Pese a que las máquinas tragamonedas ilegales han sido señaladas como una posible fuente de financiamiento para la delincuencia, el gobierno municipal de Guadalajara mantiene una postura ambigua y evasiva frente a este problema, limitándose a respaldar operativos encabezados por fuerzas federales y evitando asumir responsabilidades directas.
La presidenta municipal, Verónica Delgadillo, aseguró que el Ayuntamiento se encuentra en “coordinación” con el Ejército y la Guardia Nacional; sin embargo, ante cuestionamientos clave —como el diagnóstico policial, el número de máquinas retiradas, las colonias con mayor incidencia o las acciones municipales concretas— la alcaldesa remitió de manera reiterada a las autoridades federales, argumentando que ellas son las responsables de los operativos.
Incluso cuando se le recordó que el municipio cuenta con atribuciones para cancelar licencias a negocios que operen este tipo de máquinas, Delgadillo evitó comprometerse a ejercer dicha facultad y se limitó a señalar que el Ayuntamiento actuará “en la ruta que se establezca” por la Guardia Nacional, dejando claro que no habrá acciones adicionales por iniciativa municipal.
En cuanto a la propuesta del gobernador para que los municipios firmen convenios que permitan una mayor intervención del gobierno estatal, la presidenta municipal reconoció que Guadalajara no ha revisado dicha posibilidad y que, por ahora, no está contemplada la firma de ningún acuerdo. Insistió en que cada municipio tiene “sus propias dinámicas” y que la coordinación actual ha sido suficiente.

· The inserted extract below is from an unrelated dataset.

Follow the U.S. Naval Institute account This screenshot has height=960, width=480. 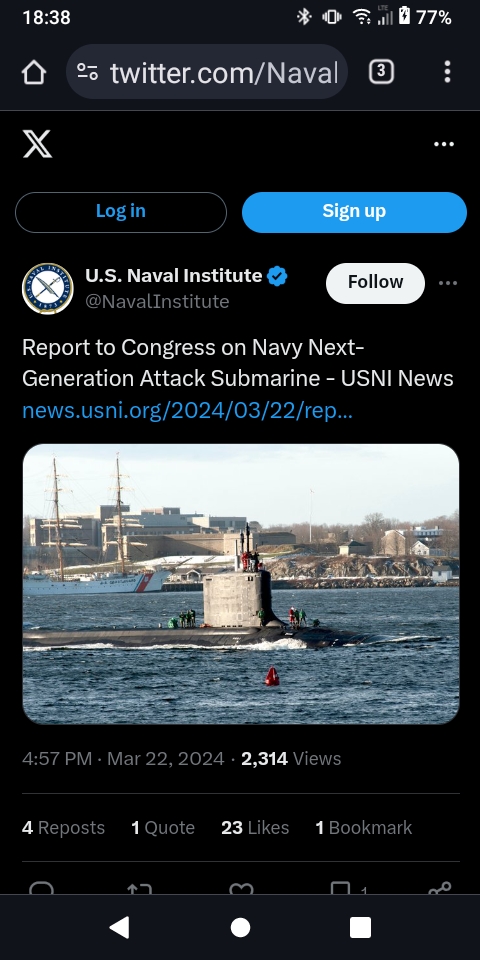point(375,283)
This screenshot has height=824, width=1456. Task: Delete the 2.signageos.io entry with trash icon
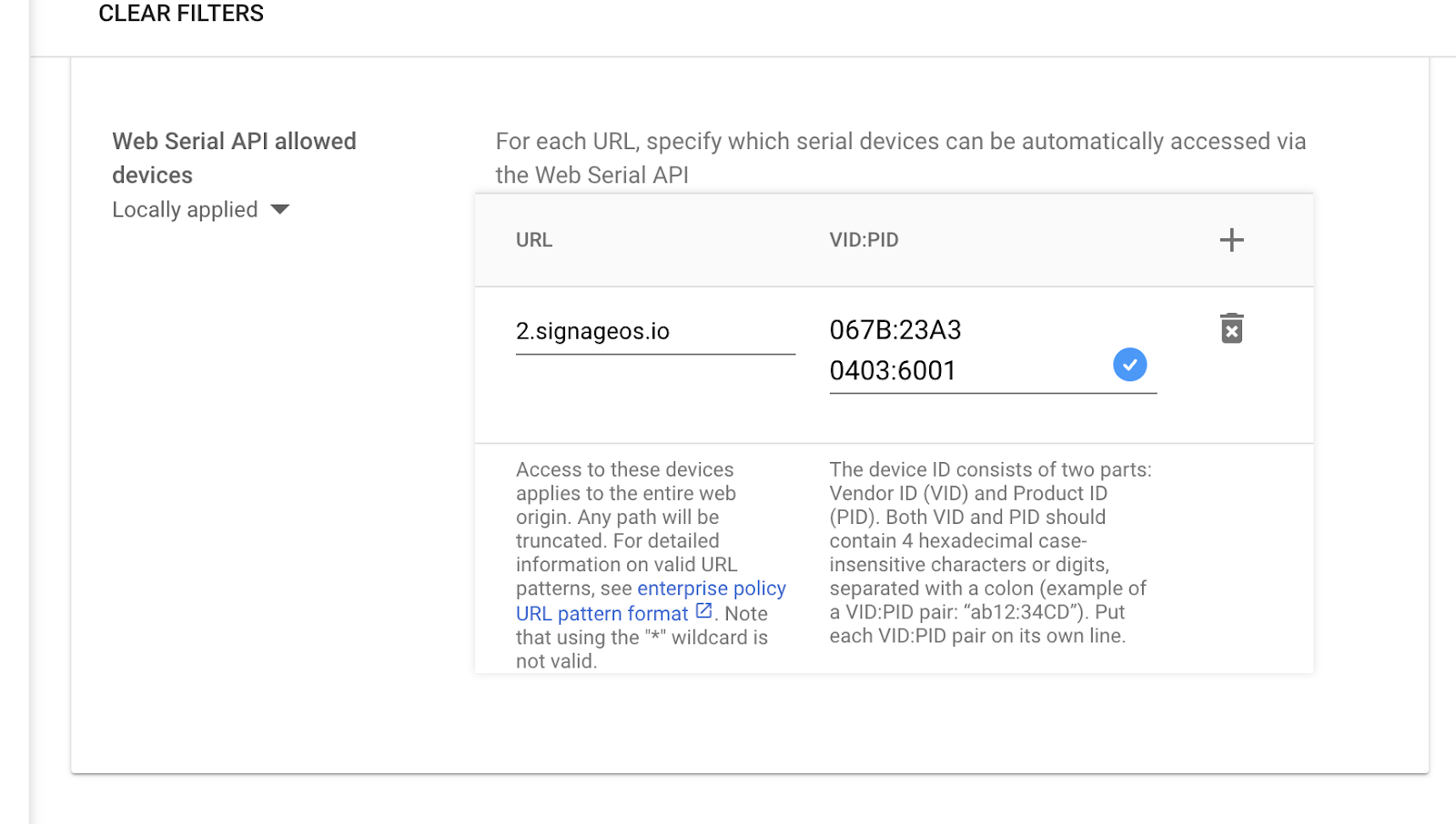[1231, 328]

Aunque la alcaldesa presumió una reducción de delitos de alto impacto durante el primer año de su administración, no presentó datos específicos ni vinculó estos resultados a acciones directas del municipio en el combate a las tragamonedas ilegales. Por el contrario, dejó en claro que los operativos deben ser encabezados exclusivamente por la Guardia Nacional.
La falta de cifras, definiciones y compromisos concretos por parte del gobierno de Guadalajara refuerza la percepción de un Ayuntamiento que opta por el deslinde y la cautela política, en lugar de asumir un papel activo frente a un fenómeno que impacta directamente en la seguridad y la legalidad dentro del municipio.